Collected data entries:
[Start of section]
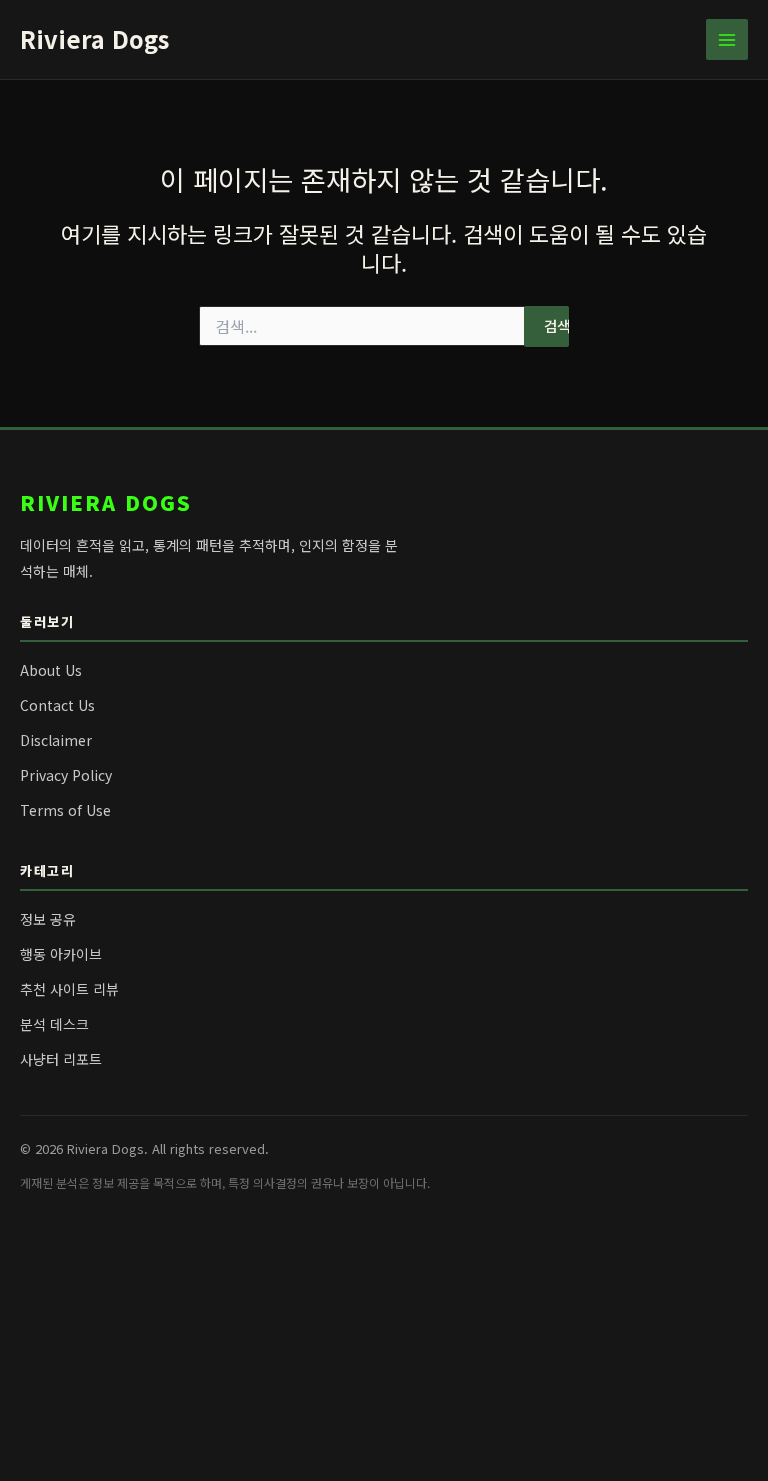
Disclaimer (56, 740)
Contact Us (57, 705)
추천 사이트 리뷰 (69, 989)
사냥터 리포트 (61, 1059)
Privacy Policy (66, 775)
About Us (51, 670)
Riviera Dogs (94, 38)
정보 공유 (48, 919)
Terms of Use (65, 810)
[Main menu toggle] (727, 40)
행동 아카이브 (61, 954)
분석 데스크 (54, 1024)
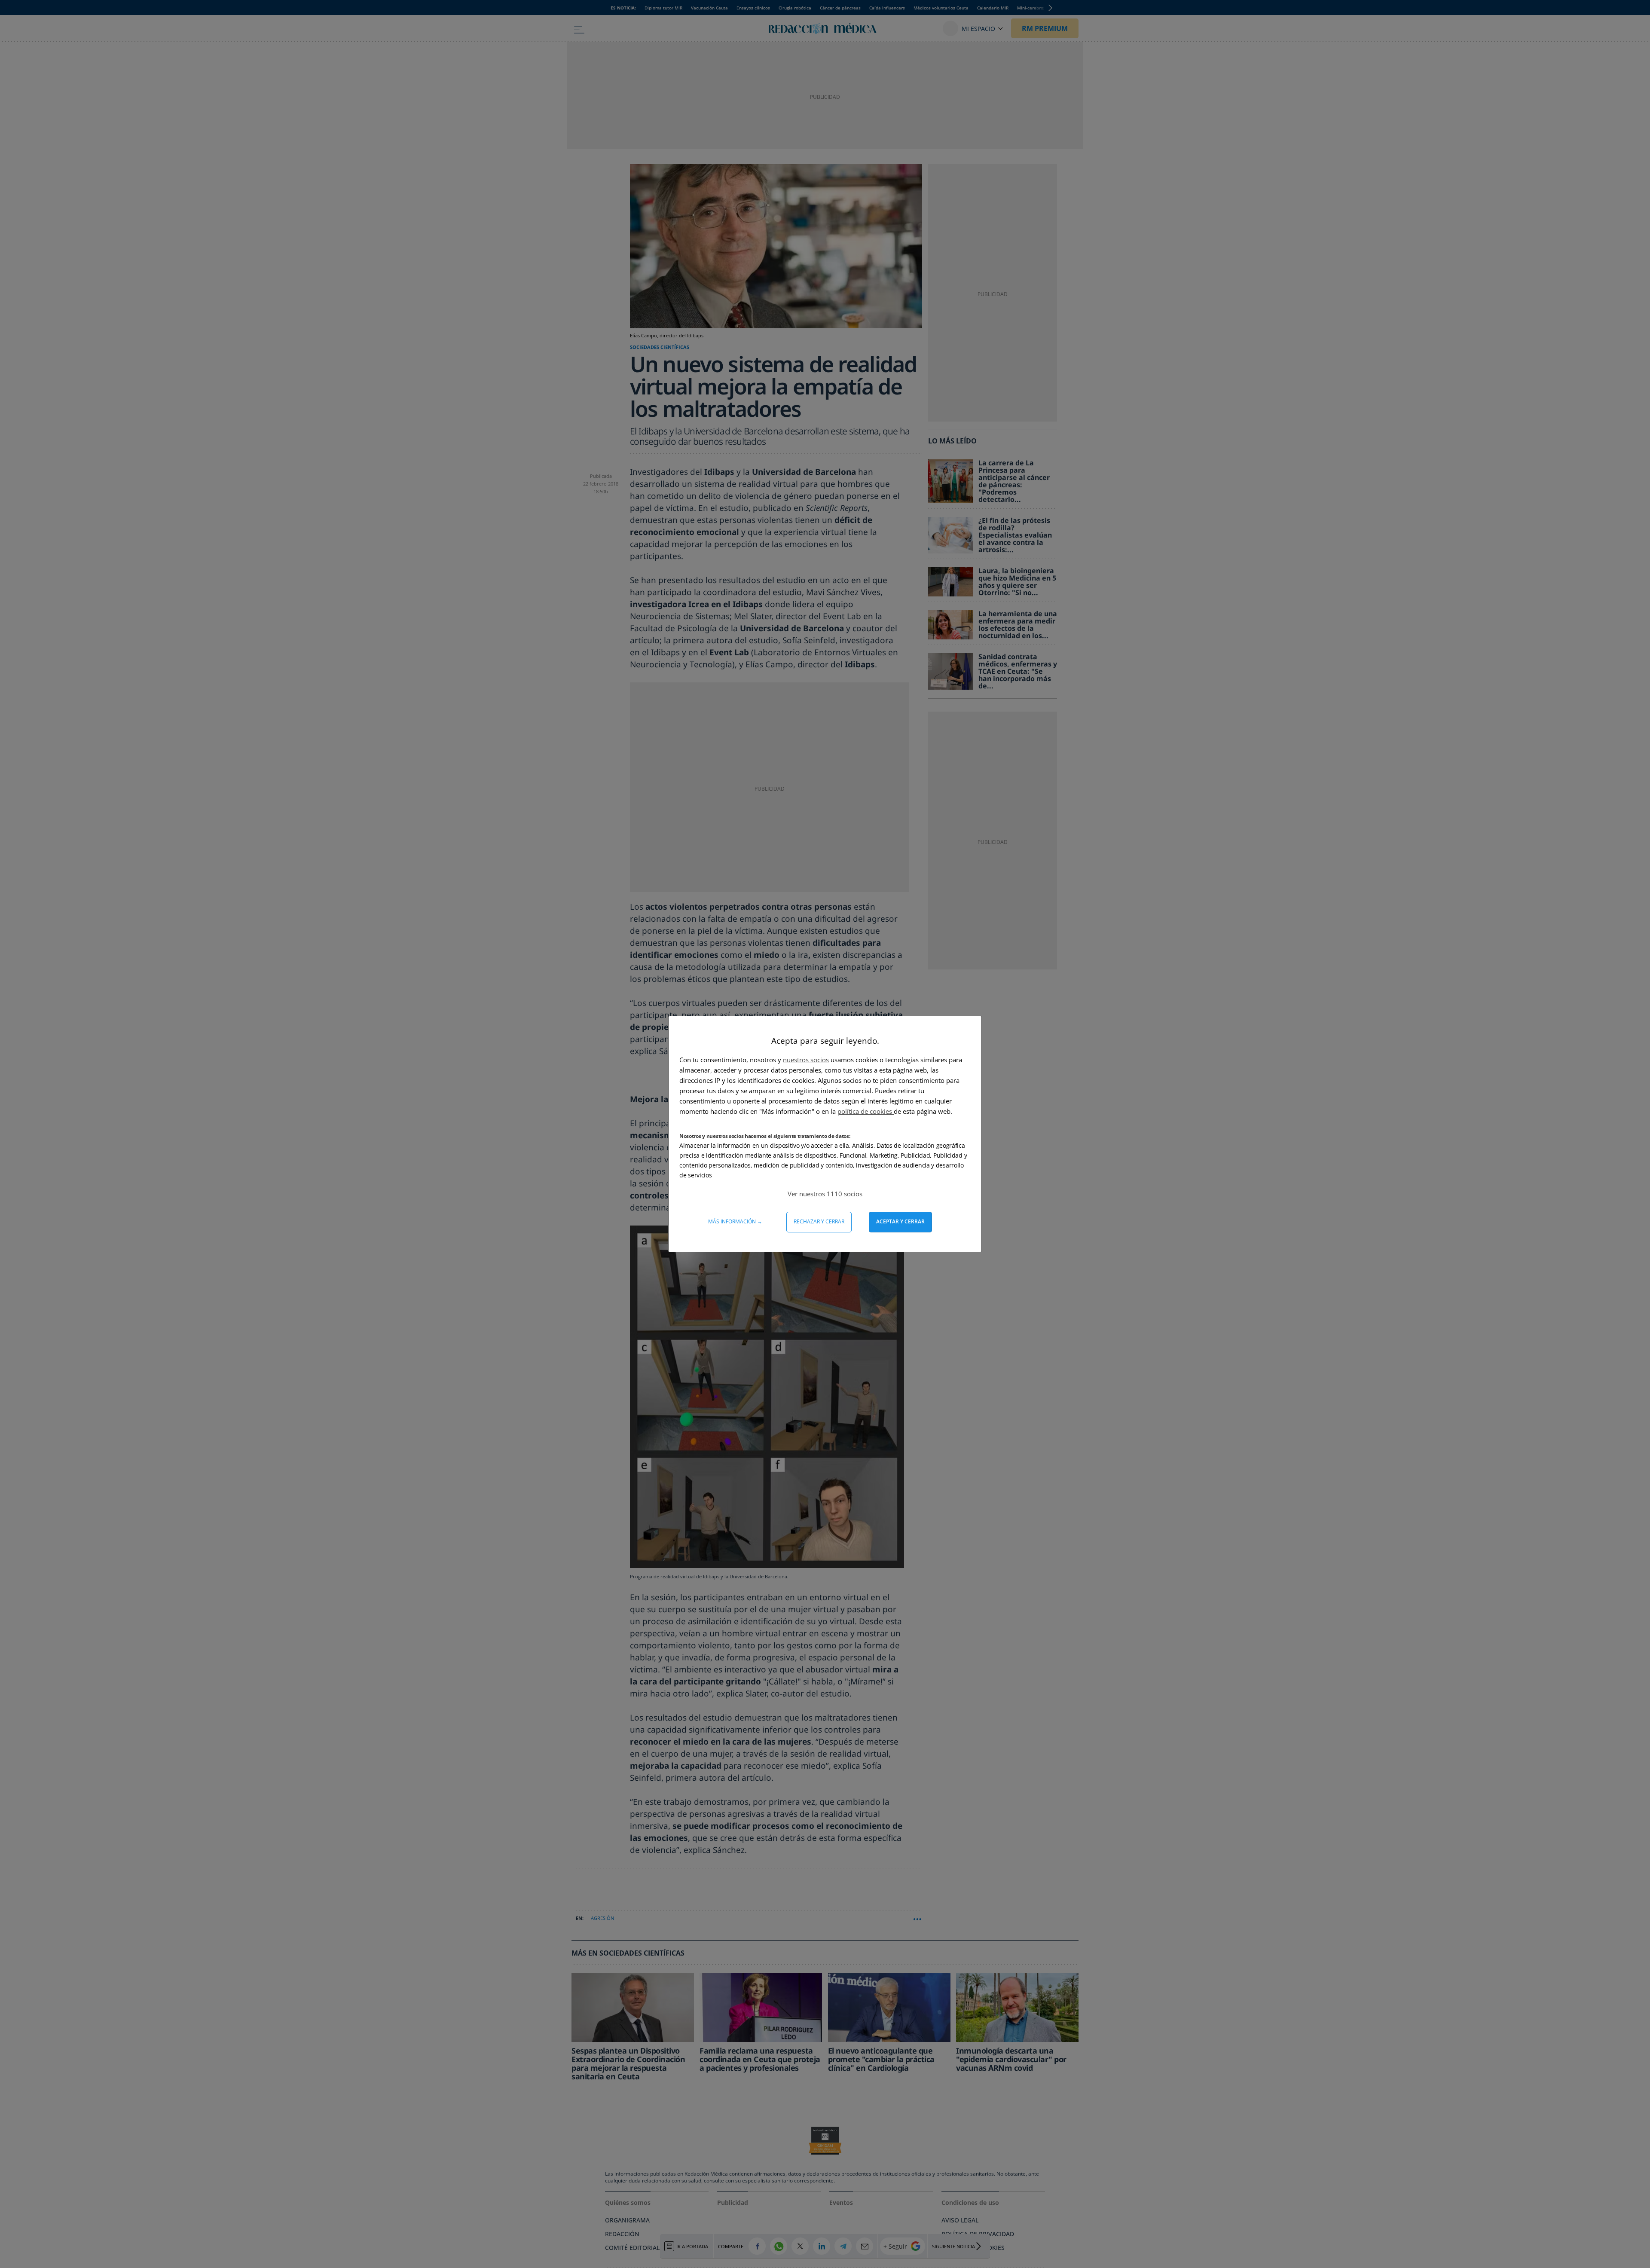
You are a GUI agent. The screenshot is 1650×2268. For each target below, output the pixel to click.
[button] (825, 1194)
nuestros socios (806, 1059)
[End of section]
[Start of section]
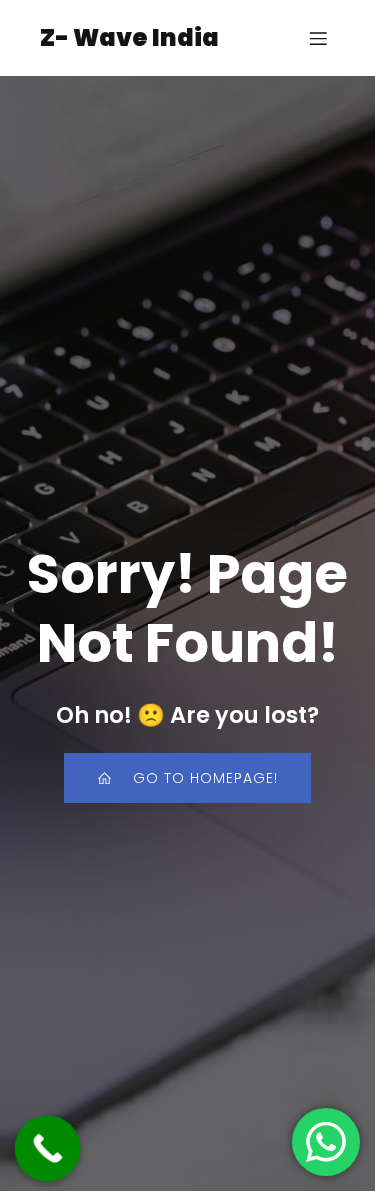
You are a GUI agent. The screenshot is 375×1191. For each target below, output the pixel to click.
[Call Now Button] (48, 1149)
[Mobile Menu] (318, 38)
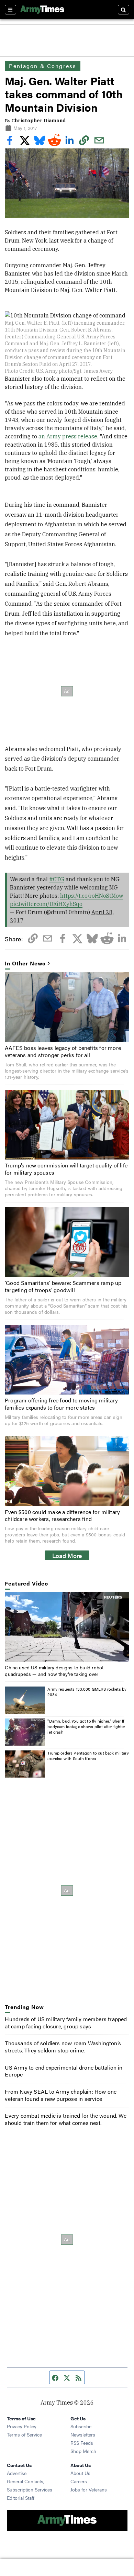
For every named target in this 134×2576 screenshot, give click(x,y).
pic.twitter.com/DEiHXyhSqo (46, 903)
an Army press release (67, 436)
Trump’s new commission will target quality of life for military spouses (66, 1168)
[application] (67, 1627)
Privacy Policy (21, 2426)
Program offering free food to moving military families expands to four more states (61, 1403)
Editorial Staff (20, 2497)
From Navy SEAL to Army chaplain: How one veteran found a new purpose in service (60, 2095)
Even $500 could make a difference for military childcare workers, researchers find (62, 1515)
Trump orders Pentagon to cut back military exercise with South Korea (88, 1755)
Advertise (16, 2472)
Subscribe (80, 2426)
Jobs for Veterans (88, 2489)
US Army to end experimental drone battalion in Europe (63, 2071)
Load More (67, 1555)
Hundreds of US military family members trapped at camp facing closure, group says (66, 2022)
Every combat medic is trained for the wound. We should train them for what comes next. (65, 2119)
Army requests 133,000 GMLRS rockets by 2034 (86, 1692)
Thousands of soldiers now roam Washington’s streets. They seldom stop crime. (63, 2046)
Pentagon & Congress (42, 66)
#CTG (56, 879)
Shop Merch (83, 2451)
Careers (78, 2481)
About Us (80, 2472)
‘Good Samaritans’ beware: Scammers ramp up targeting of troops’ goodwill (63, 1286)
[End of section]
# About this exercise
One stretch of the lines above is wanted, from the line that contains "[application] (67, 1627)" through the line that contains "Even $500 could". Output it exactly.

# Task response
[application] (67, 1627)
Privacy Policy (21, 2426)
Program offering free food to moving military families expands to four more states (61, 1403)
Editorial Staff (20, 2497)
From Navy SEAL to Army chaplain: How one veteran found a new purpose in service (60, 2095)
Even $500 could make a difference for military childcare workers, researchers find (62, 1515)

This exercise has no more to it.